Borrowing as a couple can be easier
Often, two cohabitants opt for a joint expense or purchase to take out a loan . This can be a new car, a big trip or even a real estate loan. Often, when a couple wants to take out a loan, it brings benefits: joint liability often makes the loan easier to approve because the pair collectively offers more collateral than a single borrower. Since the interest rate depends on the credit rating, savings can be made here if the creditworthiness of the two life partners is rated higher together. When borrowing, therefore, both partners must present proof of income and agree to a review of their creditworthine
ss. However, if one of the partners has a poor credit rating, it can have a negative impact. In this case, the couple should check whether it makes sense to borrow together.
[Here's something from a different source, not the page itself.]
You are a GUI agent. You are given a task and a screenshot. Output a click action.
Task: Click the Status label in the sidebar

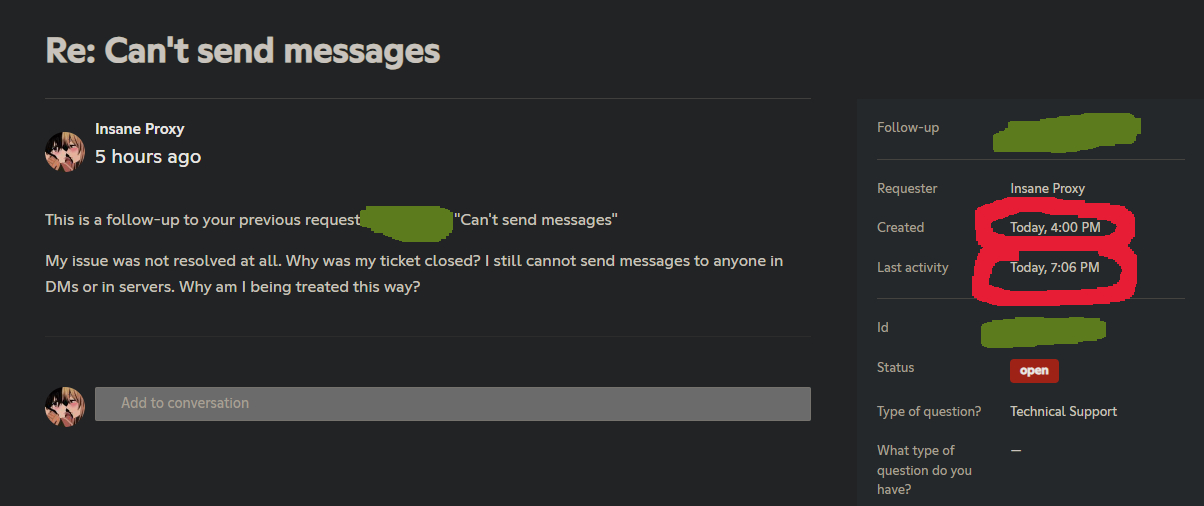pos(895,367)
Incidentally, it makes no difference to the loan agreement whether the two persons are married or live in a household. Basically, even two friends can take a loan together, a marriage-like or kin relationship is not a condition.
How the liability of the life partner is regulated
If the loan agreement is signed together, both partners are liable – even in the event of a separation or divorce. If one of the partners does not settle its part of the debt, the bank can claim the full payment from the other borrower. Thus, a common borrowing is always associated with a certain risk. Even if a couple has taken out a real estate loan together and separates, both partners have to pay the installments – even if one of the partners no longer uses the home.
However, if only one partner has taken out the loan for a joint purchase, he bears the liability alone – even if the purchase is shared. The payment to the bank is always made also for jointly borrowed loans in a monthly installment of one account. If the installments are borne together, the couple must then settle among themselves who transfers their share to whom.